Decades after their European competitors turned aerodynamics upside-down by employing “belly pans,” Big Three automakers admit they may have underestimated underbodies.

“If you look at their designs, if you look at the actions they have in place underneath the car, the management of airflow, it's obvious that, in the early phases of the program, it was an important design criteria,” says an engineer with one of the U.S. Big Three automakers.

So accustomed to being on top of the industry, Detroit apparently never looked down, concentrating on shapes that channeled airflow over the bodywork, instead of what lies beneath — a subject being pondered now as the specter of tighter fuel economy standards looms over Washington.

Meanwhile, automakers such as BMW AG were redefining airflow from the ground up. Underbodies have been a priority with the Munich-based automaker since 1980. That's when BMW acquired its first wind tunnel and began development of the 1986 7-Series — code-named E32.

Today, underbodies rank second — behind rear ends — on BMW's aerodynamics checklist, says company spokesman Wieland Bruch. Wheel housings and cooling airflow are third and fourth, respectively.

Such structured protocol helps explain why BMW's X5 sport/utility vehicle boasts a segment-leading drag coefficient of 0.35 — just 0.03 more blunt than the lower, sleeker Lincoln LS.

And, Mr. Bruch warns, expect an ill wind to blow on BMW's competition this month in Frankfurt. The automaker is unveiling “a huge step forward” in underbody technology with the debut of its new 7-Series.

“It's an orchestrated/comprehensive approach to optimize underbody airflow, wheel housing resistance, downforce on front and rear,” Mr. Bruch claims, withholding all details except the new 7's 0.29 drag coefficient.

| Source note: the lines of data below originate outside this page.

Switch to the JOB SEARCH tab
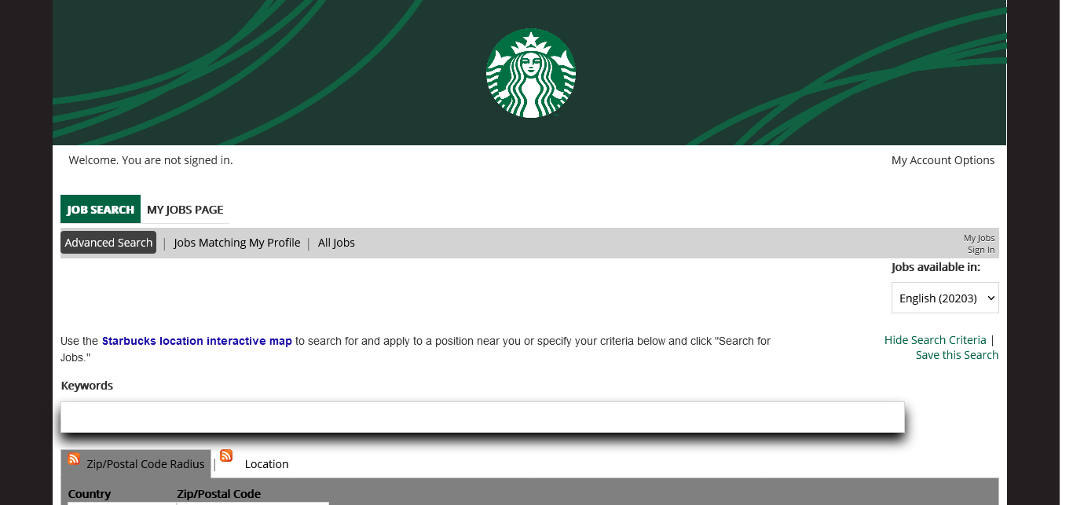Viewport: 1073px width, 505px height. point(101,210)
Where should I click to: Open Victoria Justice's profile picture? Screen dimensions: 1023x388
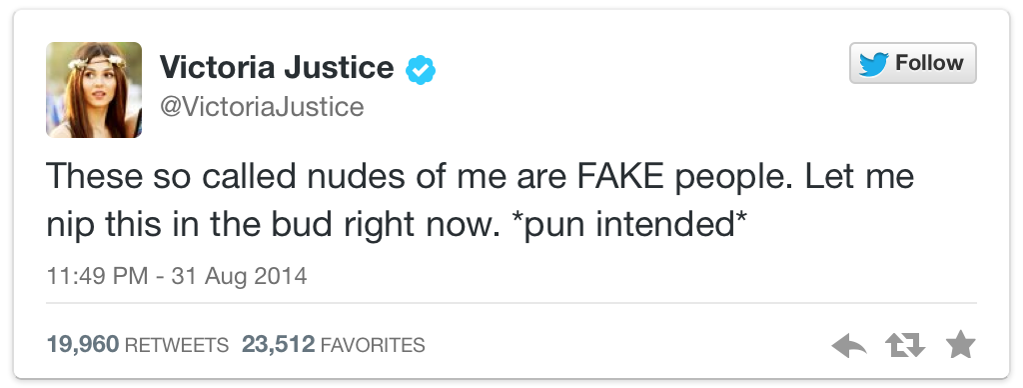coord(94,90)
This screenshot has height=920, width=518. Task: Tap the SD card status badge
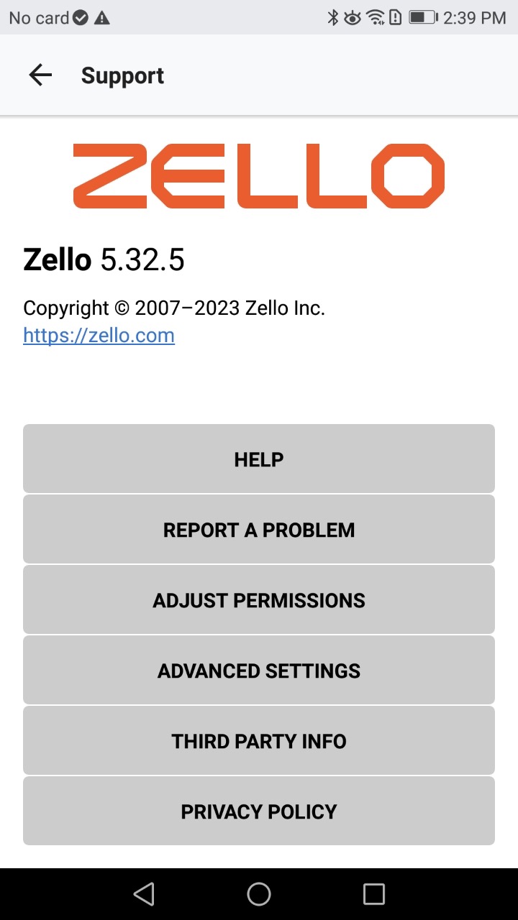pos(79,17)
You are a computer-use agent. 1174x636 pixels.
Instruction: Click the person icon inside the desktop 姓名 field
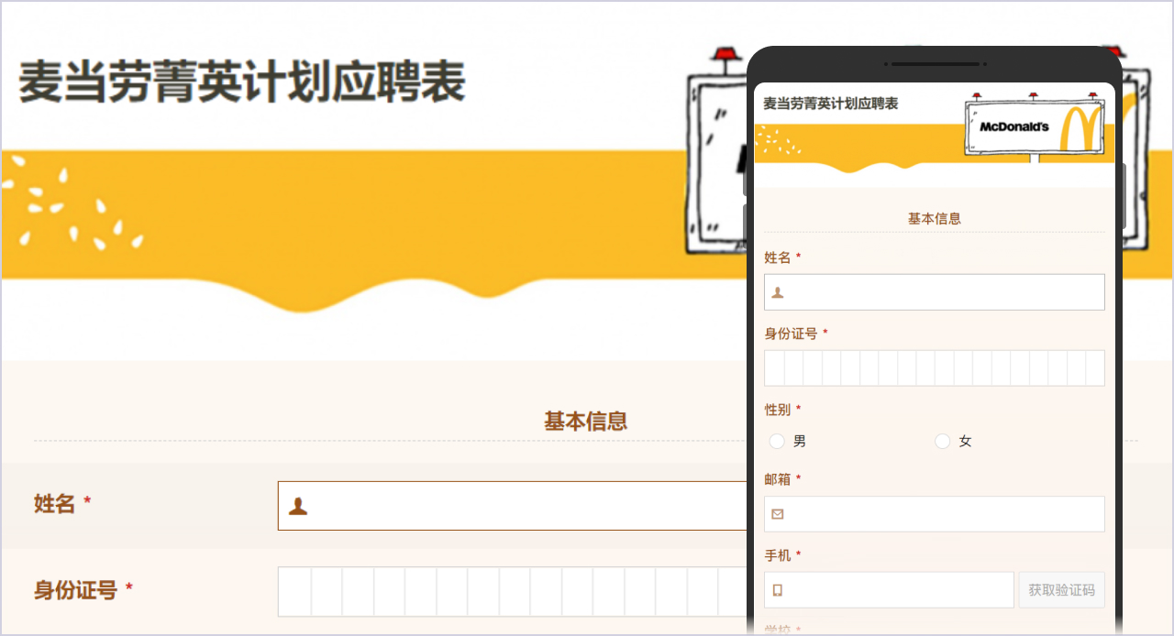[297, 505]
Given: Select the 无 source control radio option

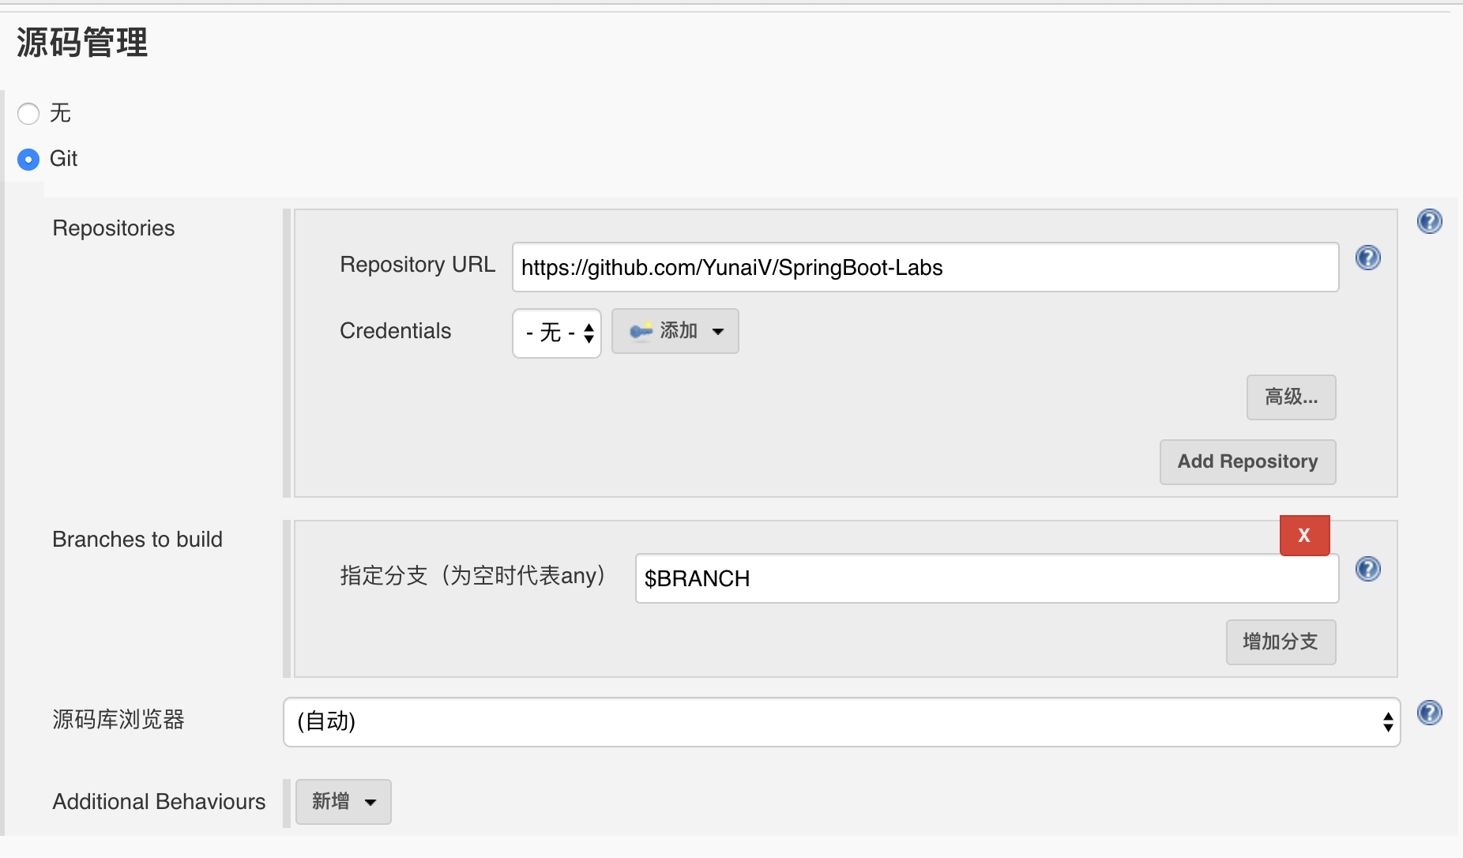Looking at the screenshot, I should (x=28, y=114).
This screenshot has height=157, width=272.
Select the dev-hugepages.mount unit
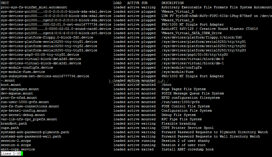[20, 89]
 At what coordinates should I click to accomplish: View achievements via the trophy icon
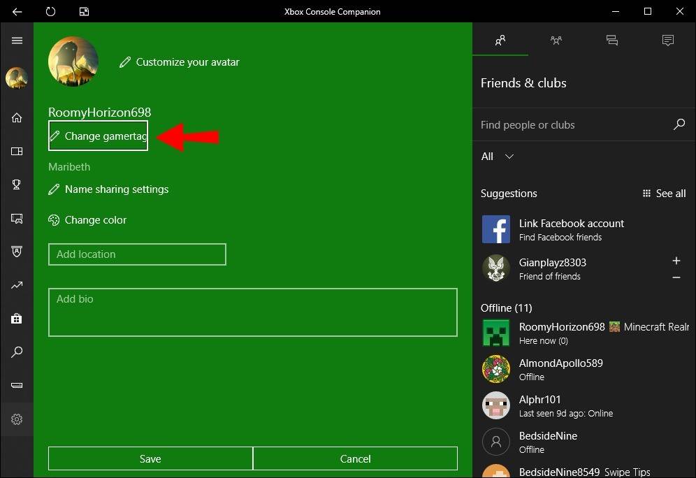[17, 184]
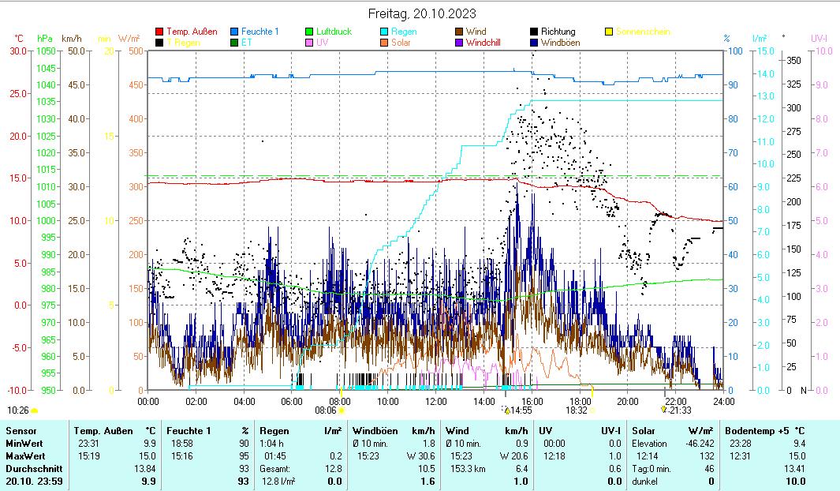Screen dimensions: 840x491
Task: Click the yellow Sonnenschein legend square
Action: pos(609,32)
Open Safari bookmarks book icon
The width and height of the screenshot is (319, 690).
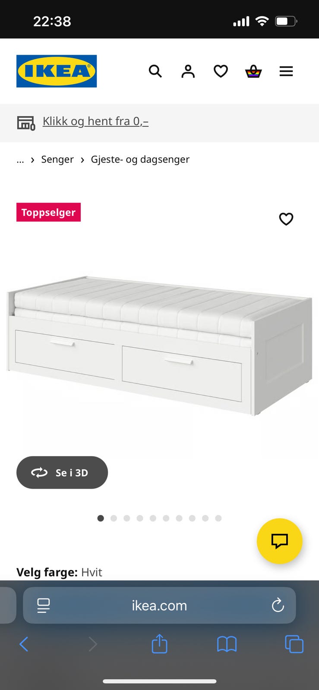pos(227,644)
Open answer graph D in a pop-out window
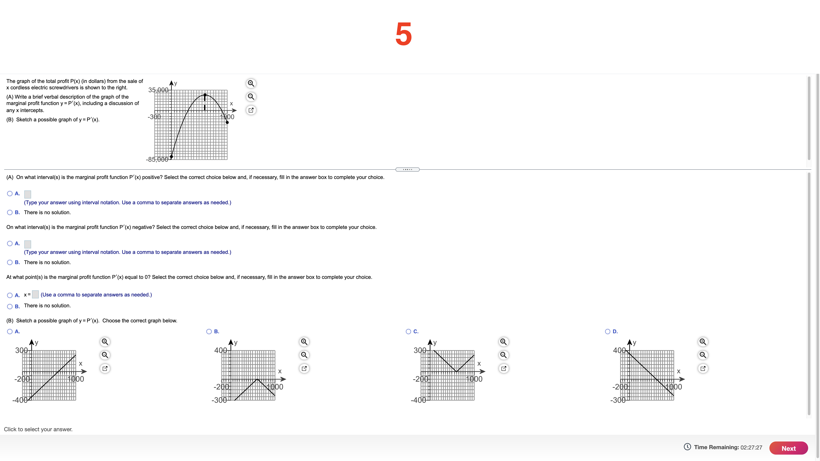 tap(703, 368)
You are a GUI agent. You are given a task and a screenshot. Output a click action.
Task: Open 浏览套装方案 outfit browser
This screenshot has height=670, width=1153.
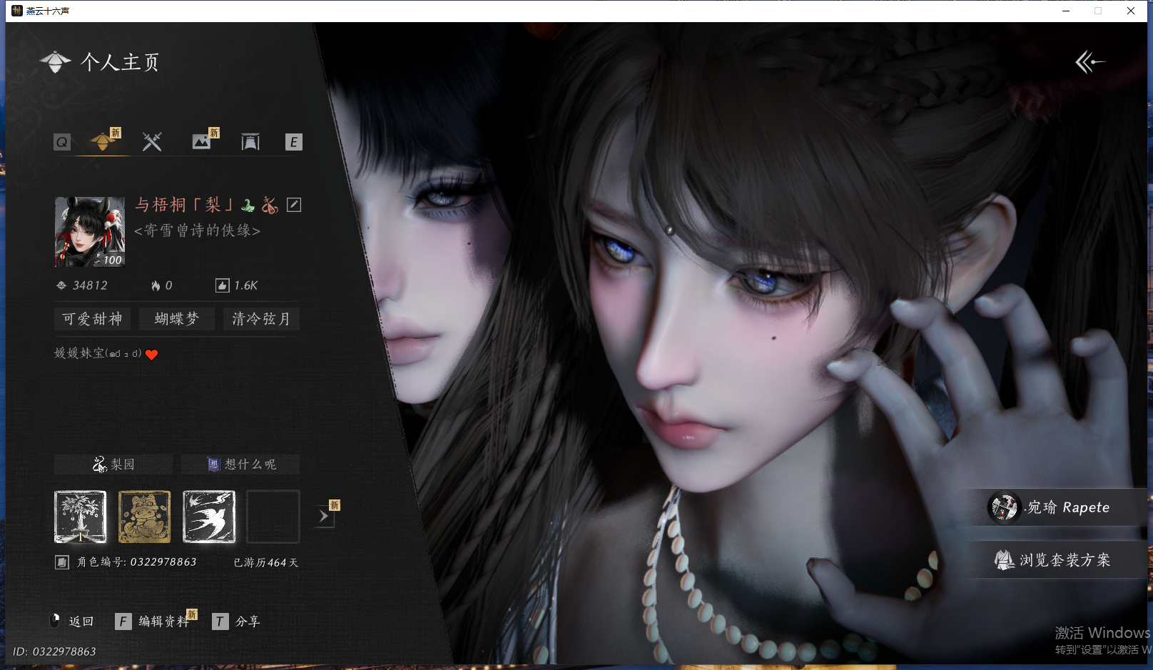point(1055,560)
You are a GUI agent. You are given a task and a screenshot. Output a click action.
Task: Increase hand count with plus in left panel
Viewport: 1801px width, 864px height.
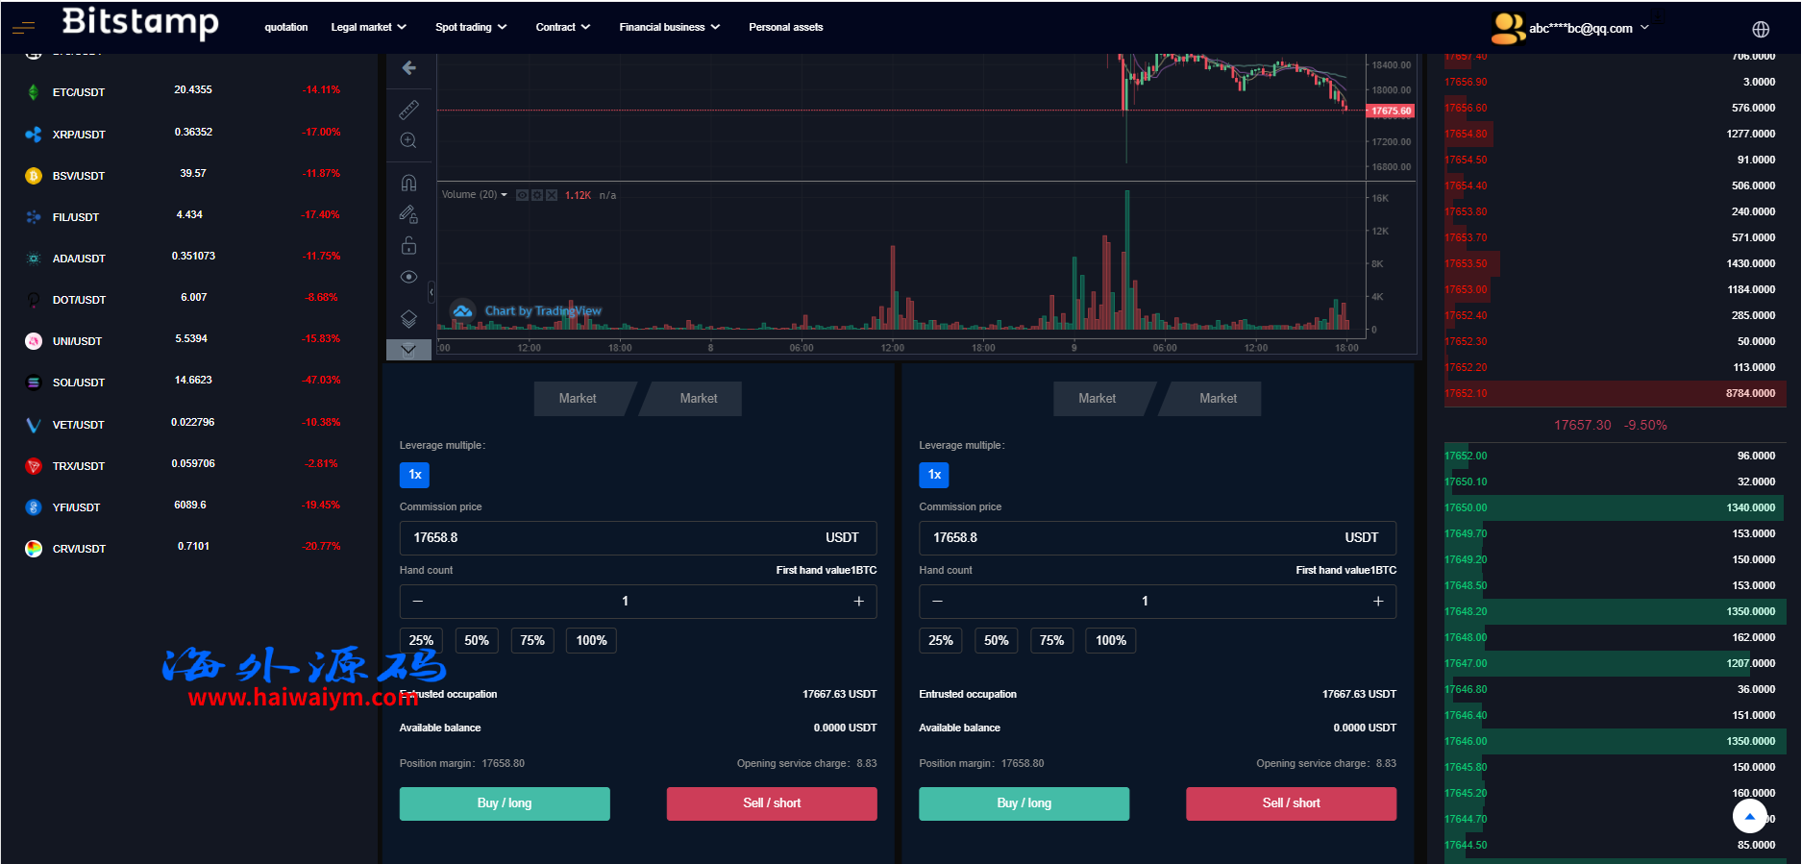pyautogui.click(x=858, y=601)
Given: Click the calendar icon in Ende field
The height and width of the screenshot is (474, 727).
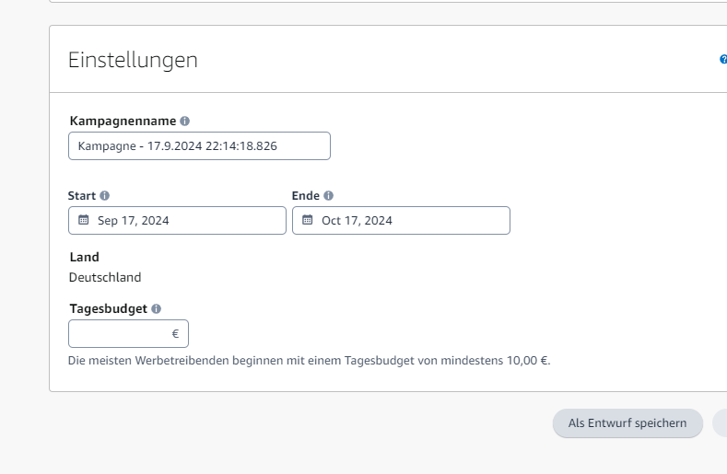Looking at the screenshot, I should [307, 220].
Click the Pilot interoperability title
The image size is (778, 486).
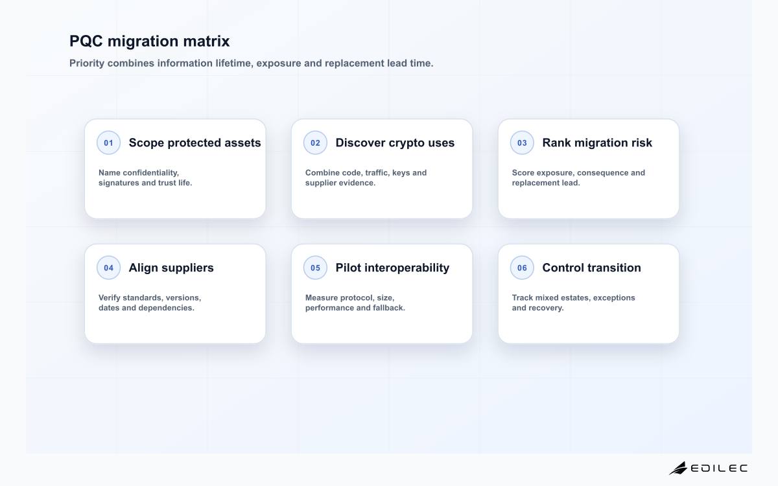pyautogui.click(x=392, y=268)
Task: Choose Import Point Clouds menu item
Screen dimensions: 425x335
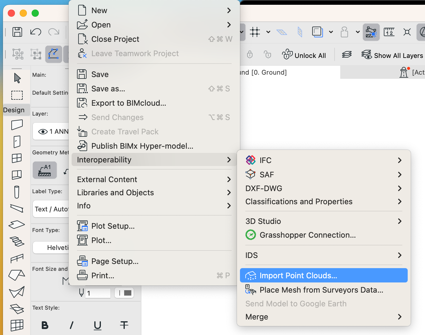Action: (x=324, y=275)
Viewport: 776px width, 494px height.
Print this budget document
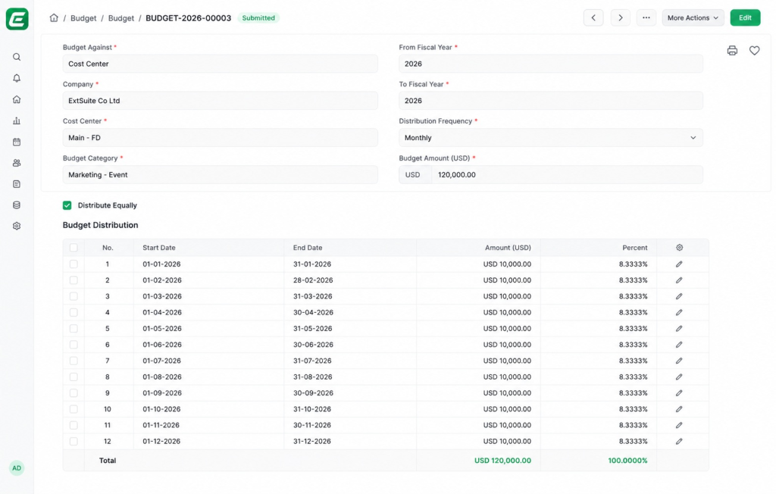click(x=732, y=51)
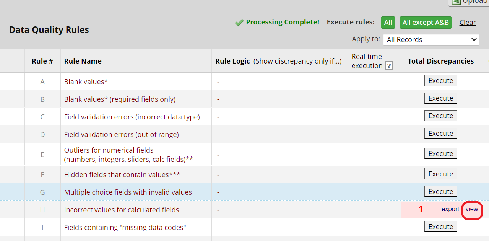Click the green Processing Complete checkmark
The image size is (489, 241).
click(239, 23)
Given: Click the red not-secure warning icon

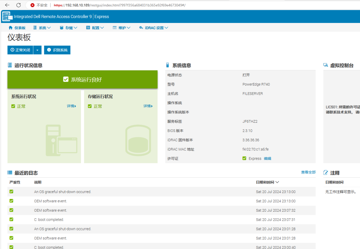Looking at the screenshot, I should click(x=32, y=5).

With a nod to BMW, many other automakers clearly understand the importance of underbody design. For Lexus, it seems to be a breeze because the drag coefficients of its vehicles rank at or near the top of every segment in which it competes.

(However, success may have gone to the heads of its marketing department. A source tells WAW there were plans to claim the new LS 430 bests all production passenger cars with its 0.26 drag coefficient. Lexus lawyers correctly advised restraint — GM's EV1 boasts a 0.20.)

So why does Detroit seem to spit into the wind when it comes to underbody treatments as seemingly simple as belly pans? It all comes down to economics, says Roger Schulze, leader of DaimlerChrysler's newly christened aerothermal center of competence:

“This technique has been known in the industry at least 20 years,” he says. “But we've not been able to make a business case for the cost and weight.”

Don't rule out seeing belly pans on a General Motors product, says Max Schenkel, the No. 1 automaker's technology integration engineer. But don't hold your breath, either.

“You revisit each case,” he says. “Some vehicles, like a luxury vehicle, you may choose to go that route. … Where there's absolutely no attention paid to that in the underbody area, you can get about 5% to 6% improvement in drag by treating the underbody.”

According to the industry's rough measure, that's a performance increase of 2 mpg. But belly pans are not a panacea, he warns, because underbody component alignment must happen first.

“You also want to get the airflow to meet up with the airflow that's coming over the top of the vehicle,” he says.

The bottom line: “If you go the full belly pan treatment, you really must do the entire platform first.”

A quicker fix is a front air dam, which shields many of the underbody's uneven surfaces, Mr. Schenkel says.

DaimlerChrysler is trying hard not to underwhelm with its underbodies.

“What we're doing now is we're using some computer modeling to look at what we can do,” says Mr. Schulze. “With some ingenuity we might be able to do some things for free. If we make a fuel tank more aerodynamic, maybe that's a free improvement.”

Meanwhile, Ford is striving for process improvement. One goal is to formalize the sometimes tense relationship between engineers and designers, says Hau Thai-Tang, the No. 2 automaker's chief engineer of North America Car.

But it seems the winds of change are blowing particularly strong in another area. “We also look at clever things like A-pillar treatment … and how we manage airflow underneath the car,” he says.